Dataset entries:
■ ■ ■ ■

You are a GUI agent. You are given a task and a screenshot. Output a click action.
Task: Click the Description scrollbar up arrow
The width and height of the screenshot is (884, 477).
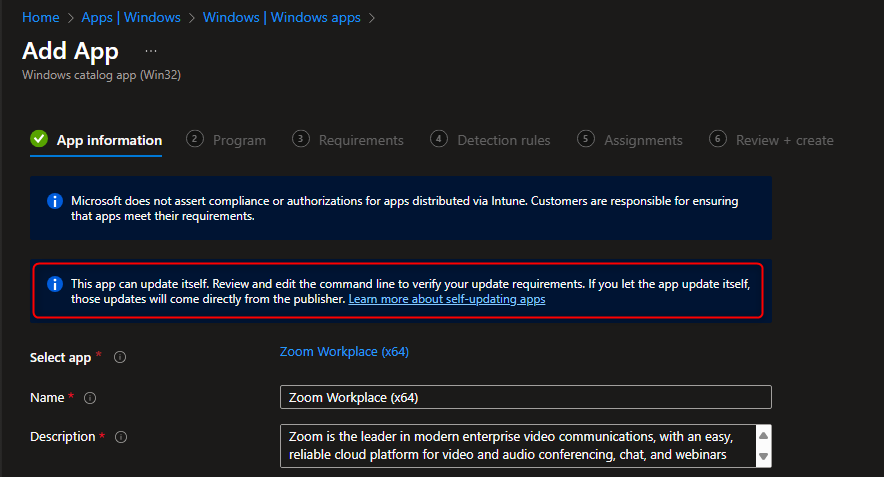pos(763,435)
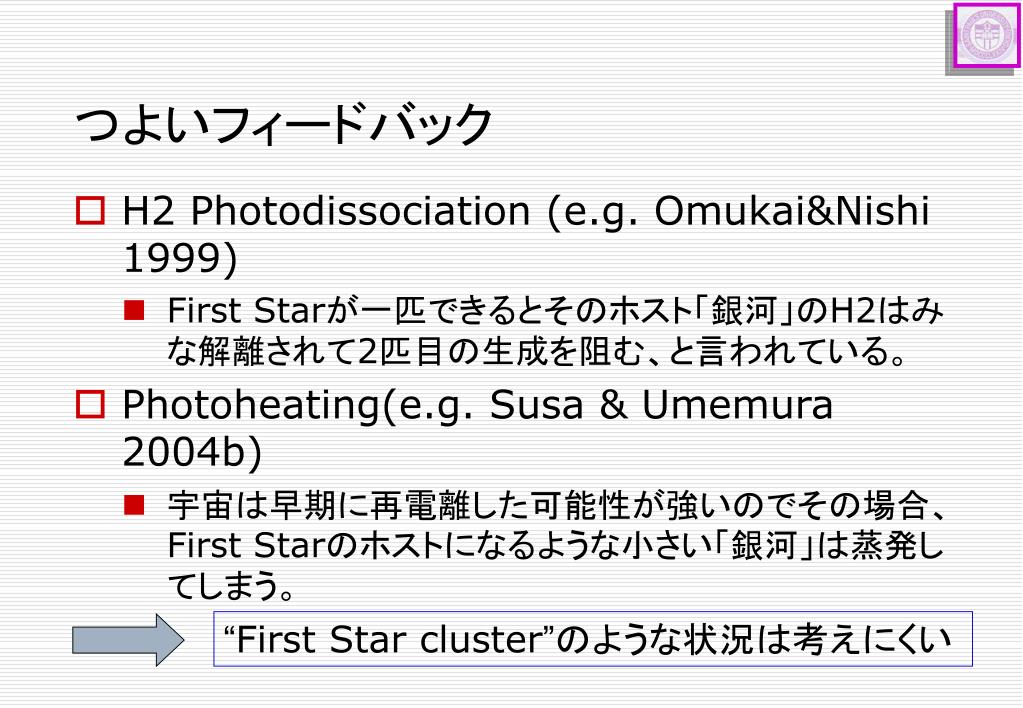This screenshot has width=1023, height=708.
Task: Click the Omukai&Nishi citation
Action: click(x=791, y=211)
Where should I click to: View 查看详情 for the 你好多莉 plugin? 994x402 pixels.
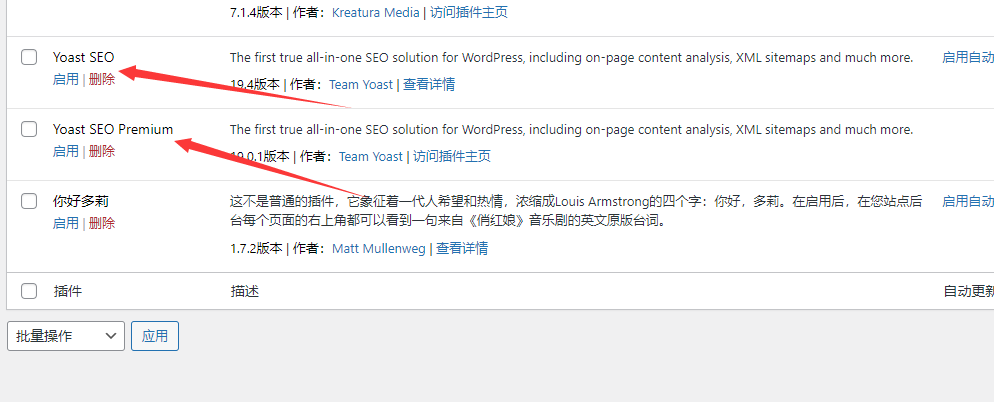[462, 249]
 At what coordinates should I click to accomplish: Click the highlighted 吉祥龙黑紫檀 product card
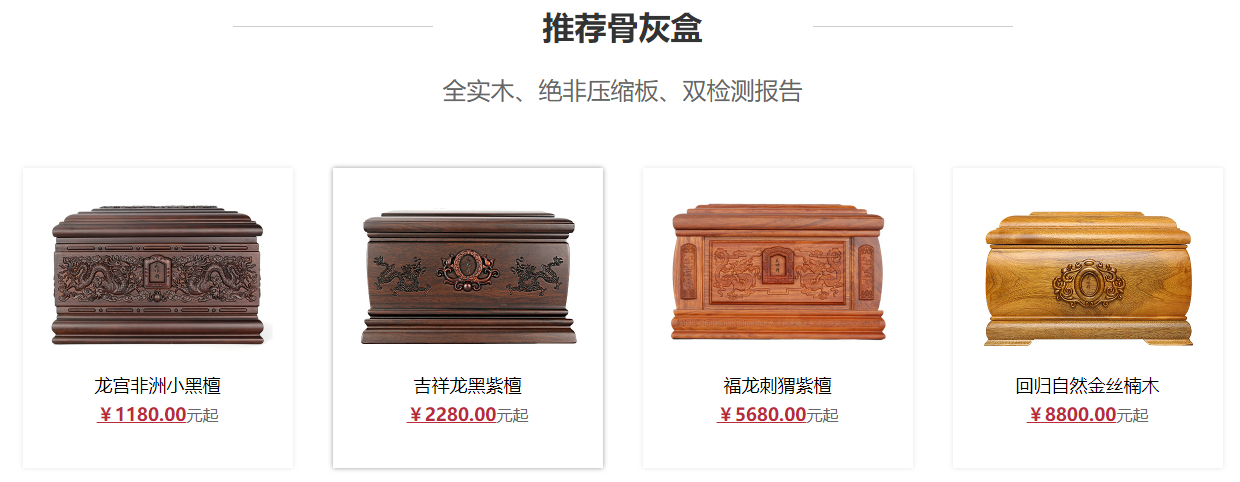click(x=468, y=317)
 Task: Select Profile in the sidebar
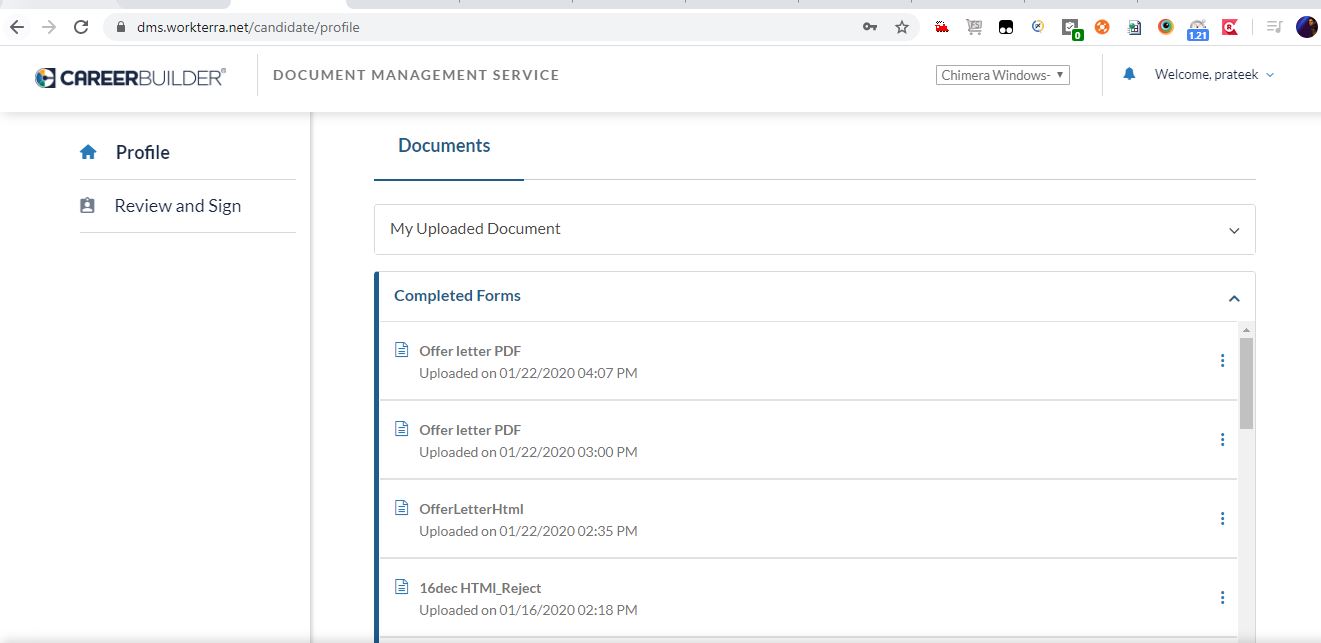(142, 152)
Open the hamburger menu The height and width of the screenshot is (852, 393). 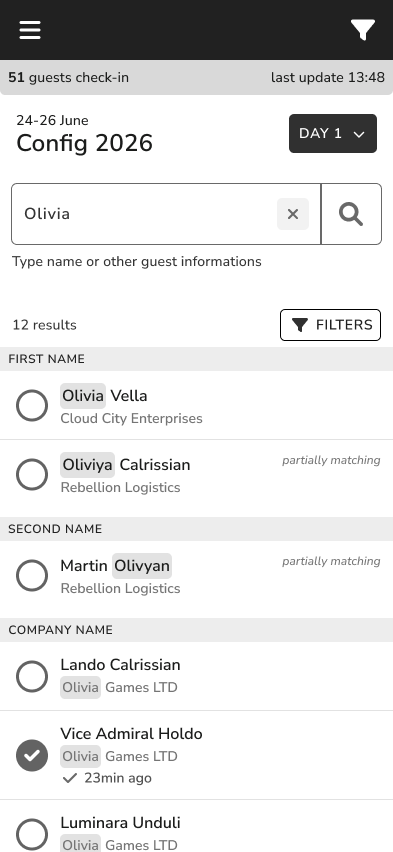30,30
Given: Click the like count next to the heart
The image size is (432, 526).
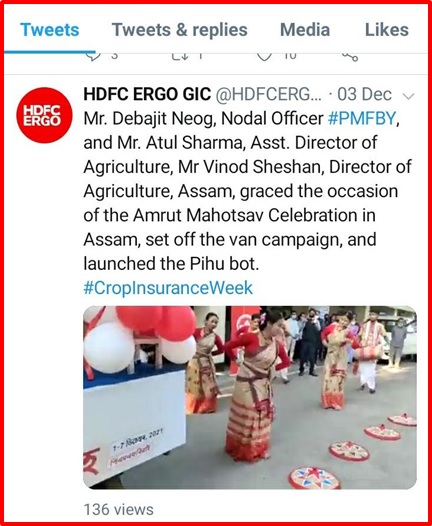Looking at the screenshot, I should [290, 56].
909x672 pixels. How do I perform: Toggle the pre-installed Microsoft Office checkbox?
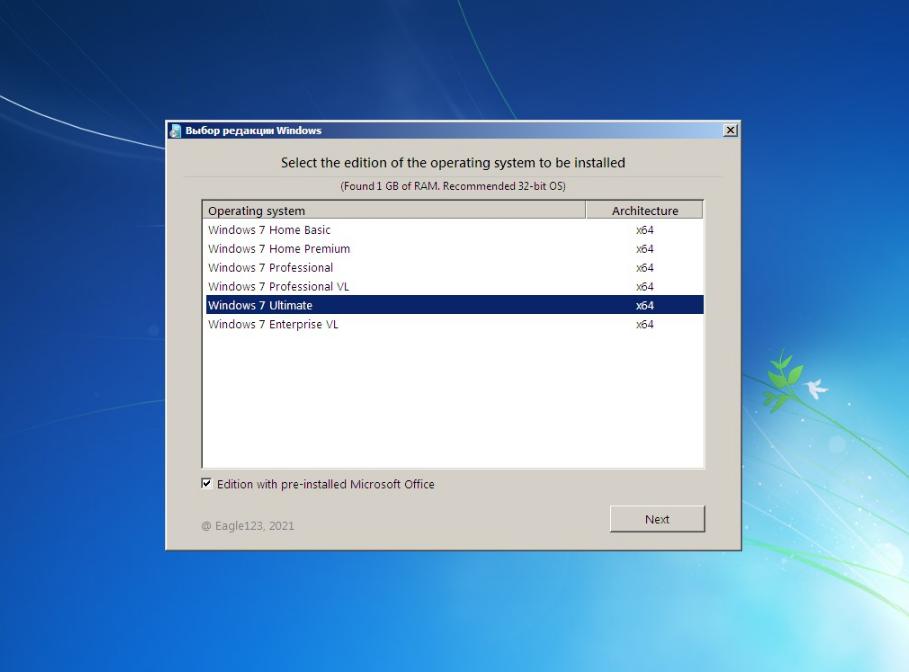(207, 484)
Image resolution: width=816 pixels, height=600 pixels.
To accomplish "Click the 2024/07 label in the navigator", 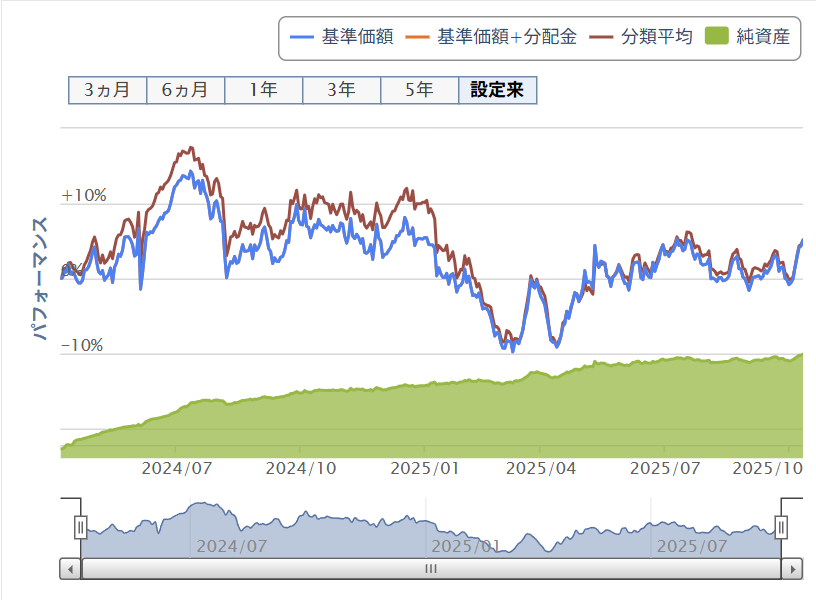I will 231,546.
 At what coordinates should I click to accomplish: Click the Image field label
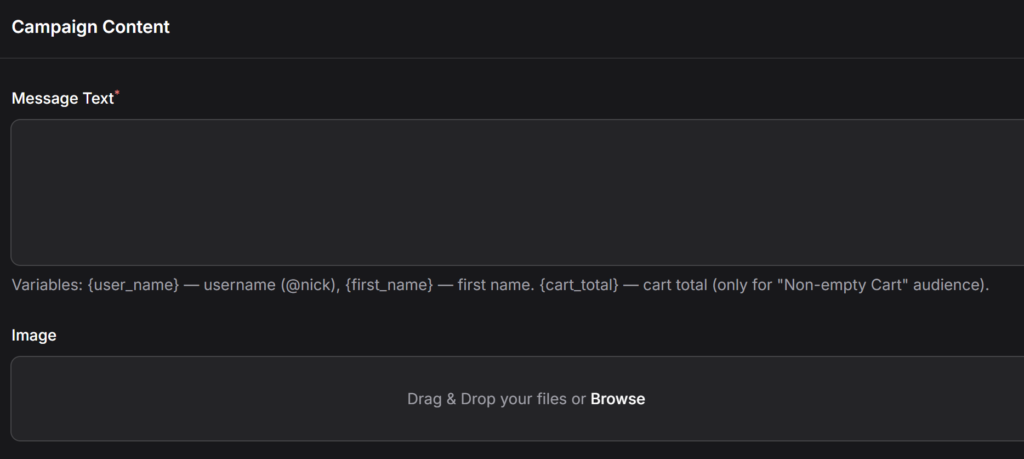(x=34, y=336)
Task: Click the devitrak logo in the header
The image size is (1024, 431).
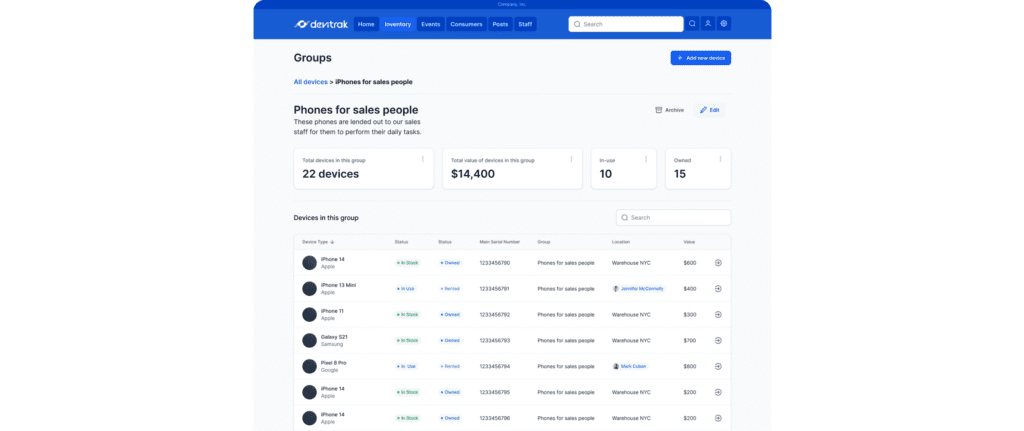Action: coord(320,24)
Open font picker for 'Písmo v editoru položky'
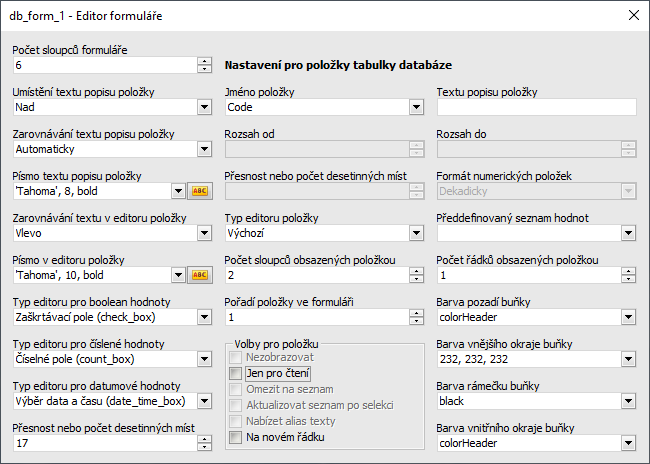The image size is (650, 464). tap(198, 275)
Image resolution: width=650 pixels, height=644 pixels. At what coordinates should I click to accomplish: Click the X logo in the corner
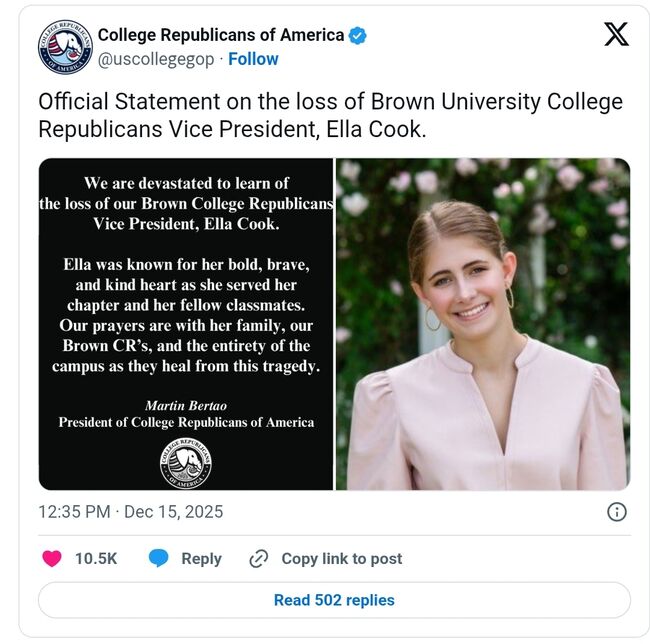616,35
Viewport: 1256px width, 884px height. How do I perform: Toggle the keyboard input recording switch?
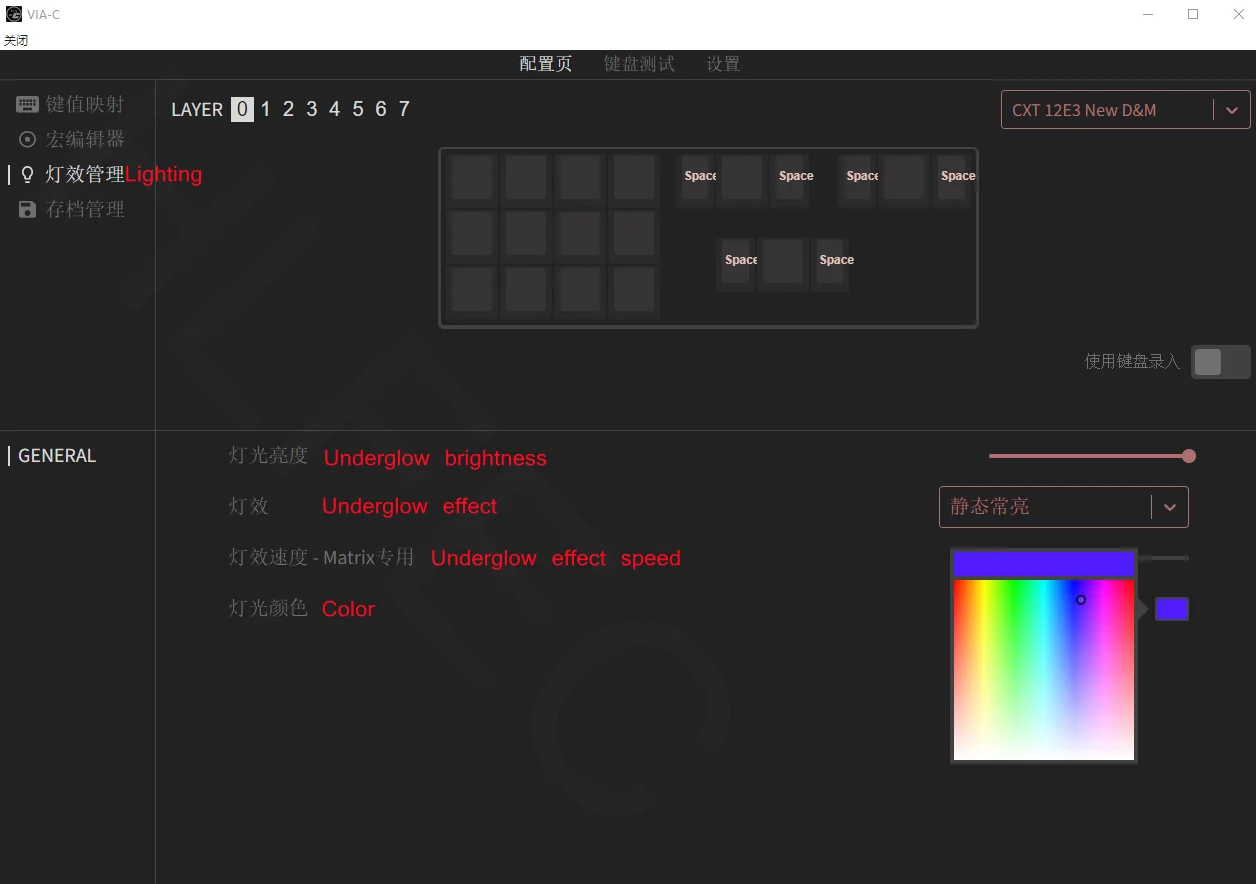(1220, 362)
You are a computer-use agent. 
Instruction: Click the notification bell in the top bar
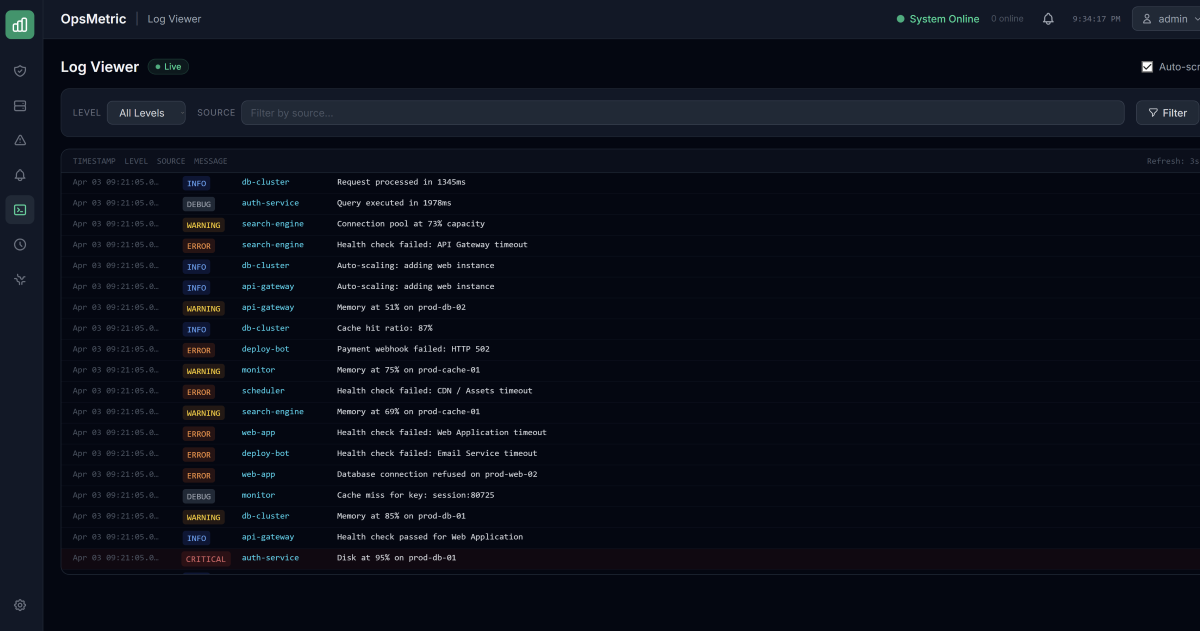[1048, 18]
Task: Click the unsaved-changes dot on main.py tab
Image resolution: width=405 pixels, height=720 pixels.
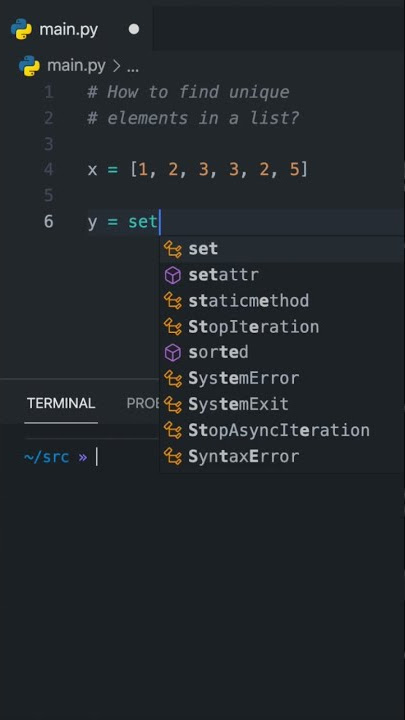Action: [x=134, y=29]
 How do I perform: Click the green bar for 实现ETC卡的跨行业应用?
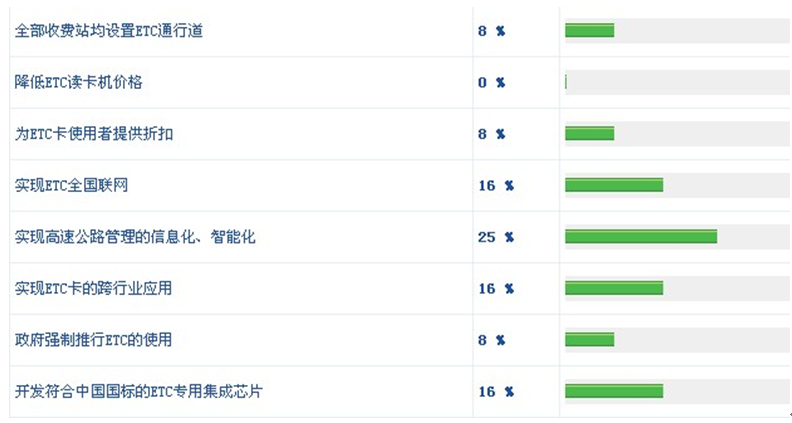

■ ■ ■ ■

*Task goal*
Beginning with the line above that contains "Open font picker" and ending with the line that contains "You are a computer-use agent.", quote each line exactly, keeping out the pictures.

*Reply*
Open font picker for 'Písmo v editoru položky'
The image size is (650, 464). tap(198, 275)
Image resolution: width=650 pixels, height=644 pixels. At what coordinates should I click to accomplish: Click the X logo in the corner
616,35
Viewport: 1256px width, 884px height. How do I perform: Toggle the keyboard input recording switch?
(1220, 362)
You are a computer-use agent. 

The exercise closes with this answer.